Pixel coordinate grounding data
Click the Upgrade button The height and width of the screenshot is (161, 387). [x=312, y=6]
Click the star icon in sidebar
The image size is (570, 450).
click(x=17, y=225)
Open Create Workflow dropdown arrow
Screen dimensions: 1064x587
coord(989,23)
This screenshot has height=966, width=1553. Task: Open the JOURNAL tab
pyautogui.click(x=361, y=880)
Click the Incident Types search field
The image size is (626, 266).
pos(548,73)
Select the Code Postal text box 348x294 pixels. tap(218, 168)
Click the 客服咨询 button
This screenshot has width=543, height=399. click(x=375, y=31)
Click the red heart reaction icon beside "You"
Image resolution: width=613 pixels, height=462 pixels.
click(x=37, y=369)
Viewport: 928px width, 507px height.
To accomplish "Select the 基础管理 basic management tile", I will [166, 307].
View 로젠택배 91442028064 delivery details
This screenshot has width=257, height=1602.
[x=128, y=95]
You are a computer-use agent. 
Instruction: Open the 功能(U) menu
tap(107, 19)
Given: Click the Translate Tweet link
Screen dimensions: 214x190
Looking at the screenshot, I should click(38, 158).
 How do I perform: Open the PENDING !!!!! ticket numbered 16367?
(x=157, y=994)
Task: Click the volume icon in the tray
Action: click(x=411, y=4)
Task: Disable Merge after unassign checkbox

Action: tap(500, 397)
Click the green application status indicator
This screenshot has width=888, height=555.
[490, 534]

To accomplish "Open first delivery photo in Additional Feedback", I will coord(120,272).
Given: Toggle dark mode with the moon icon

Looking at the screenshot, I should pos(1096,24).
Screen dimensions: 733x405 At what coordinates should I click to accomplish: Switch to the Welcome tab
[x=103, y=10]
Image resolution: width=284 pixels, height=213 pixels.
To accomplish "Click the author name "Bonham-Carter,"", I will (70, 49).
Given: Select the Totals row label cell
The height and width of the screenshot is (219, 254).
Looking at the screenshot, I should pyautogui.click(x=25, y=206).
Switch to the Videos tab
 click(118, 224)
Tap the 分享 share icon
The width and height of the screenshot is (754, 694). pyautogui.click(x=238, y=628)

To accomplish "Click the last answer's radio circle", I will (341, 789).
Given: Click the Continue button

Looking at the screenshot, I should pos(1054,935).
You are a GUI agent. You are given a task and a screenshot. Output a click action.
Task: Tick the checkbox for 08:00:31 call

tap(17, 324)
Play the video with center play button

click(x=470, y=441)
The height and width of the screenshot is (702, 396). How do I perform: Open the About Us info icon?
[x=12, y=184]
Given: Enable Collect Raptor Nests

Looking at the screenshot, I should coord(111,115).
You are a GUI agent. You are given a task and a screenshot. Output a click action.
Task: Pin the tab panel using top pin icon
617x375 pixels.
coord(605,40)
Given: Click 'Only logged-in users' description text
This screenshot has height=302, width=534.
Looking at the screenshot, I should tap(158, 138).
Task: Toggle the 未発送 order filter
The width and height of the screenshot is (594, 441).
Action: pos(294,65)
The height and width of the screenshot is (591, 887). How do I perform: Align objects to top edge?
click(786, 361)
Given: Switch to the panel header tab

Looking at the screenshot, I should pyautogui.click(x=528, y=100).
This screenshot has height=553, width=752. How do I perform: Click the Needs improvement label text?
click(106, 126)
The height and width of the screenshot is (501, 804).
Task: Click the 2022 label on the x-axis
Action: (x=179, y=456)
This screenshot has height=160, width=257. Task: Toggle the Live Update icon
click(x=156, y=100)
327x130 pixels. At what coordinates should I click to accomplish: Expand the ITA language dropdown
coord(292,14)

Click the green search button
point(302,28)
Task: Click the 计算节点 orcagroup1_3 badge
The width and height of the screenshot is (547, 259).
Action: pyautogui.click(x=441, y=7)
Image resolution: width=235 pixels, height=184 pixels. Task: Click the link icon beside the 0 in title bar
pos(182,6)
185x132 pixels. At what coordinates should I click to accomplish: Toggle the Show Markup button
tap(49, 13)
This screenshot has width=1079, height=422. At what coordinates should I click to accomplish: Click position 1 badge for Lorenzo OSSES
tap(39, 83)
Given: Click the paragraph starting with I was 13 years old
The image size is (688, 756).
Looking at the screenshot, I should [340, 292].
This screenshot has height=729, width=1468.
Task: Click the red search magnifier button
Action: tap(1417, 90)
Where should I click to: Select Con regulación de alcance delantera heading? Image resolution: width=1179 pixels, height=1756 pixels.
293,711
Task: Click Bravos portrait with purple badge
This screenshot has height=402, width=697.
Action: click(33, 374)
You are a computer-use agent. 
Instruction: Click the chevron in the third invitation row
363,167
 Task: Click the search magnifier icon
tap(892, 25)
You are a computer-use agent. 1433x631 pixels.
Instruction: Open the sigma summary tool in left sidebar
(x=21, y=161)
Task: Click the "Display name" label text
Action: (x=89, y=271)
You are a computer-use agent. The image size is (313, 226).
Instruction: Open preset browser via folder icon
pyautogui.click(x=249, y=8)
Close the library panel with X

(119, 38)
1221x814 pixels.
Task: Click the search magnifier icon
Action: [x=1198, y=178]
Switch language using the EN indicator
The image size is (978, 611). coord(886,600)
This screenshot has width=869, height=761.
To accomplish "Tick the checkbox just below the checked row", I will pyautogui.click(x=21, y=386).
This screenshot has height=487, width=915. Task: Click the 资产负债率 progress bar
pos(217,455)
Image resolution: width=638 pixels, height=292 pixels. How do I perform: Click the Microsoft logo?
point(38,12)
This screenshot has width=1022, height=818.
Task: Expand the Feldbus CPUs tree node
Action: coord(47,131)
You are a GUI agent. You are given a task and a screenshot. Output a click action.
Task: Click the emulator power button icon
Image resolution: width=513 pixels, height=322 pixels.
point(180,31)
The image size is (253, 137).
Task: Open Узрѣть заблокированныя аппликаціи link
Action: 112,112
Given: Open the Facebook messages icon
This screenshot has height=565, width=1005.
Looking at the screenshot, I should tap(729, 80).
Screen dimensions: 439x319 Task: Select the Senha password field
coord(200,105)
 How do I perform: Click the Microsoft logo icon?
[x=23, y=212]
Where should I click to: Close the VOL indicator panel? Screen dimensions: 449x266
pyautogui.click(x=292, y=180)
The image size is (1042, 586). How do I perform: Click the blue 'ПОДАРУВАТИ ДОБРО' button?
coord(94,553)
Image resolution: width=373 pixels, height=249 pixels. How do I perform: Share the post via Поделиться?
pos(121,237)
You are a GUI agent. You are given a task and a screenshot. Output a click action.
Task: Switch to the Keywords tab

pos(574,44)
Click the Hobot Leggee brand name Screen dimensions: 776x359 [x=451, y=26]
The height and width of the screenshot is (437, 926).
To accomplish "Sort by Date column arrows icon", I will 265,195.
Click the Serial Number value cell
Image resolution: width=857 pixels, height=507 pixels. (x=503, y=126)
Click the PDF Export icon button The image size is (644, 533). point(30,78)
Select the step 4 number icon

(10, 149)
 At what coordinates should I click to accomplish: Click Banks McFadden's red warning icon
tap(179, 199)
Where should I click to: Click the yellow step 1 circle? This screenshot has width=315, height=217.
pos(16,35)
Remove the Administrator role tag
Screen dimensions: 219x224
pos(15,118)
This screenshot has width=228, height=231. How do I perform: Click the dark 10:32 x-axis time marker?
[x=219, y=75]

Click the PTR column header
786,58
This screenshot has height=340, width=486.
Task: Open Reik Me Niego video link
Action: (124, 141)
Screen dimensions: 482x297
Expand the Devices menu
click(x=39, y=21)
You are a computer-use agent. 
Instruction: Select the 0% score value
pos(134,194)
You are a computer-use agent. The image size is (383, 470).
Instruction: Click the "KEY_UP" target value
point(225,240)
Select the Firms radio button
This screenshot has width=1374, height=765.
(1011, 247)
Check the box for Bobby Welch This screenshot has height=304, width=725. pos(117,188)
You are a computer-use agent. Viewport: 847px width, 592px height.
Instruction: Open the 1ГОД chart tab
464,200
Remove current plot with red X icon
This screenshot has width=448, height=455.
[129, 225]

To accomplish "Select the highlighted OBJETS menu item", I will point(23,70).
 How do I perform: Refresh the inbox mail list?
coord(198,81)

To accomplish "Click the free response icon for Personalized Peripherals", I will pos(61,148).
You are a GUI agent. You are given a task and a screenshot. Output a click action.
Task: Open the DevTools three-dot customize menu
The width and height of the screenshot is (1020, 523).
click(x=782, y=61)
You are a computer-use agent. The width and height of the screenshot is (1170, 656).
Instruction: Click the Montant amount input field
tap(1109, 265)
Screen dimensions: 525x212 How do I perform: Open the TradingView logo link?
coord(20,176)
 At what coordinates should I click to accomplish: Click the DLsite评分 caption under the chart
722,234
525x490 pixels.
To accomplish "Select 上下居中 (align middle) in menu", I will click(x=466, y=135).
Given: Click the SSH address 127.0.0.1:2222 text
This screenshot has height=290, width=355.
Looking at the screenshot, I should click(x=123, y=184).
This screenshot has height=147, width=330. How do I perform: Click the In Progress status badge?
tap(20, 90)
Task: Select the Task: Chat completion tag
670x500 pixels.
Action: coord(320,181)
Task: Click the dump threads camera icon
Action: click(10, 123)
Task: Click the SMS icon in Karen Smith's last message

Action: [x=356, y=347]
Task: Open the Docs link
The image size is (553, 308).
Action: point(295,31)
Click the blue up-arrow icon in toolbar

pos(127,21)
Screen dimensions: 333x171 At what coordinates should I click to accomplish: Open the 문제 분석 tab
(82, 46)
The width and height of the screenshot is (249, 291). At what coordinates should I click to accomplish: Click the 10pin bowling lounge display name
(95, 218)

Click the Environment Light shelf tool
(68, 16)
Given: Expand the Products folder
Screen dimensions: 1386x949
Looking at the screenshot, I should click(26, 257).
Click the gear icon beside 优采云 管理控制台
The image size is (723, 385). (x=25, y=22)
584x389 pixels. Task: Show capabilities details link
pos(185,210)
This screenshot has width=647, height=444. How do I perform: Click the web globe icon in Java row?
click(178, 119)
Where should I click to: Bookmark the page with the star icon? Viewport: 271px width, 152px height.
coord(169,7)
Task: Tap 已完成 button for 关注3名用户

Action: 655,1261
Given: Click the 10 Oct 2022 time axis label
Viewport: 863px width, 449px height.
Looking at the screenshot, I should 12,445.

▶ [Work instruction] Print, please, the lines above from the very first through the one that holds "Select the Code", both included, word for word and with nothing else.

▶ [Output for this task]
Click the Upgrade button The height and width of the screenshot is (161, 387). [x=312, y=6]
Click the star icon in sidebar
The image size is (570, 450).
click(x=17, y=225)
Open Create Workflow dropdown arrow
Screen dimensions: 1064x587
coord(989,23)
This screenshot has height=966, width=1553. Task: Open the JOURNAL tab
pyautogui.click(x=361, y=880)
Click the Incident Types search field
The image size is (626, 266).
pos(548,73)
Select the Code Postal text box 348x294 pixels. tap(218, 168)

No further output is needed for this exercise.